To satisfy its burden of establishing the apparent authority or apparent agency relationship, plaintiffs had to establish: “(1) that the appearance of authority has been created by the conduct of the alleged principal and it cannot be established ‘alone and solely by proof of [conduct by] the supposed agent,’ (2) that a third party has relied on the agent’s apparent authority to act for a principal, and (3) that the reliance was reasonable under the circumstances.” Ibid. (citations omitted).

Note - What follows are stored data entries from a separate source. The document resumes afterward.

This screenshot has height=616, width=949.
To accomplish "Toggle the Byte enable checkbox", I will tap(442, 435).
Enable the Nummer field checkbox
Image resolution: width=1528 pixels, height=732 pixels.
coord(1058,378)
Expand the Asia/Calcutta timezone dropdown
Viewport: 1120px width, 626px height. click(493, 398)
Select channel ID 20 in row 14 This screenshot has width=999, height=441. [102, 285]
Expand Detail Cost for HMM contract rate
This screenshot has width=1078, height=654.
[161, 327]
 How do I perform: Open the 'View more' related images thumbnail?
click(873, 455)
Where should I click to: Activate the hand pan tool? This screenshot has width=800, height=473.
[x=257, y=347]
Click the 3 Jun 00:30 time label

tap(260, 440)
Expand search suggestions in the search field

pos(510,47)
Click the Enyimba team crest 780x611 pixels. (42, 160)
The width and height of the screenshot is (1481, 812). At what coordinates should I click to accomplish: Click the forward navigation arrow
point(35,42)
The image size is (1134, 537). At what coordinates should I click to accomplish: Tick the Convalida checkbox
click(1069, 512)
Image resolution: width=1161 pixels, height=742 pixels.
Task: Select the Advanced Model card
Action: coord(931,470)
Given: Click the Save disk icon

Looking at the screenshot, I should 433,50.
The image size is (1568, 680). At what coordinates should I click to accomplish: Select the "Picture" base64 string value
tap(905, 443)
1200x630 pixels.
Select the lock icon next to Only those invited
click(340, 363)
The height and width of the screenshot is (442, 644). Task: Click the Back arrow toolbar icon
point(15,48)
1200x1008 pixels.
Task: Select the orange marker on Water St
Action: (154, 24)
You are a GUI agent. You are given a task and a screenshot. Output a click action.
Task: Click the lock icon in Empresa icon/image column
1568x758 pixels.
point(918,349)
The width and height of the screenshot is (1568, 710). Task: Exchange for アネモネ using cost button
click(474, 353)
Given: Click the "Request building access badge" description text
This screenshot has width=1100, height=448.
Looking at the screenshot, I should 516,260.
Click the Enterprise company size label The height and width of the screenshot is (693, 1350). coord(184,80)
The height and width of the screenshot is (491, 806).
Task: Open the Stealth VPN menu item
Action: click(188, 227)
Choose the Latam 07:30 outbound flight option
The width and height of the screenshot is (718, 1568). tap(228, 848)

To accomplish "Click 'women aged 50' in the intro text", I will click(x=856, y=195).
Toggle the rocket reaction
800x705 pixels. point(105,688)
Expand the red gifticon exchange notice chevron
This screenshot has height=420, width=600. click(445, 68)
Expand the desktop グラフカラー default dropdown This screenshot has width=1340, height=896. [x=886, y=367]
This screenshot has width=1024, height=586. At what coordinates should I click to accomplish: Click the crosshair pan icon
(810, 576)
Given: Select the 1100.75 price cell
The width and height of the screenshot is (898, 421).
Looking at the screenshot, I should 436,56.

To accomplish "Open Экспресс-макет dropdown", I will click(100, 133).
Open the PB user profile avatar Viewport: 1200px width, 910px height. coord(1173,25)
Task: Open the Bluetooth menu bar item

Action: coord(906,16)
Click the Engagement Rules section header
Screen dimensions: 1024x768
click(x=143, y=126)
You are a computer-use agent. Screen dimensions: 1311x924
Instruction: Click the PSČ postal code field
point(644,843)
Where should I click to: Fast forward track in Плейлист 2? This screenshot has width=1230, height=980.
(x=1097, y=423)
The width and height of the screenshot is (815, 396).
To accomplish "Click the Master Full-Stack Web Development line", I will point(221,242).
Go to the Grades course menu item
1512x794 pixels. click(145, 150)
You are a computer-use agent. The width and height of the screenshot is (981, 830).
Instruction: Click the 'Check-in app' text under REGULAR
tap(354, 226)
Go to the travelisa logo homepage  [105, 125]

Plaintiffs seek to impose liability on the PGA based on the use of the PGA logo and references to the PGA in the YMCA’s summer camp brochure. In Mercer, we reversed summary judgment granted to Weyerhaeuser, a [*7] large building and lumber supply company, because “[t]here was no dispute that Weyerhaeuser authorized [the home builder] to use its logo on [the home builder’s] business cards, brochures, press lists, correspondence and newspaper advertisements at the time that plaintiffs purchased their homes.” Mercer, supra, 324 N.J. Super. at 321. As such, there was a factual dispute over “whether plaintiffs relied on Weyerhauser’s conduct (lending [the home builder] its name and logo for marketing purposes) in deciding to purchase these homes[.]” Id. at 319.
By contrast, there was no evidence of voluntary conduct on the part of the PGA to create an appearance that the YMCA or Nallen had authority to act for the PGA. Indeed, there was no evidence the PGA was involved in any aspect of the planning or administration of the YMCA’s camp. There was no evidence the PGA was even aware of the use of its logo or name in the YMCA’s brochure prior to this lawsuit, let alone that it authorized its use for the YMCA’s marketing purposes. Again, the appearance of authority “cannot be established ‘alone and solely by proof of [conduct by] the supposed agent[.]'” Mercer, supra, 324 N.J. Super. at 318 (citations omitted).1
1 The PGA asserts the use of its logo was apparently authorized by the NJ Golf Foundation or the NJPGA, which contracted with the YMCA. Plaintiffs have not shown those entities were alter egos of the PGA.
Moreover, the PGA did not hold Nallen out as its agent or employee. Indeed, [*8] there was no evidence the PGA was involved in any aspect of the planning or administration of the YMCA’s camp. Thus, plaintiffs, unlike the plaintiffs in Mercer, have failed to meet their burden to show apparent authority. Therefore, we need not address whether plaintiffs relief on the alleged apparent authority, or whether that reliance was reasonable.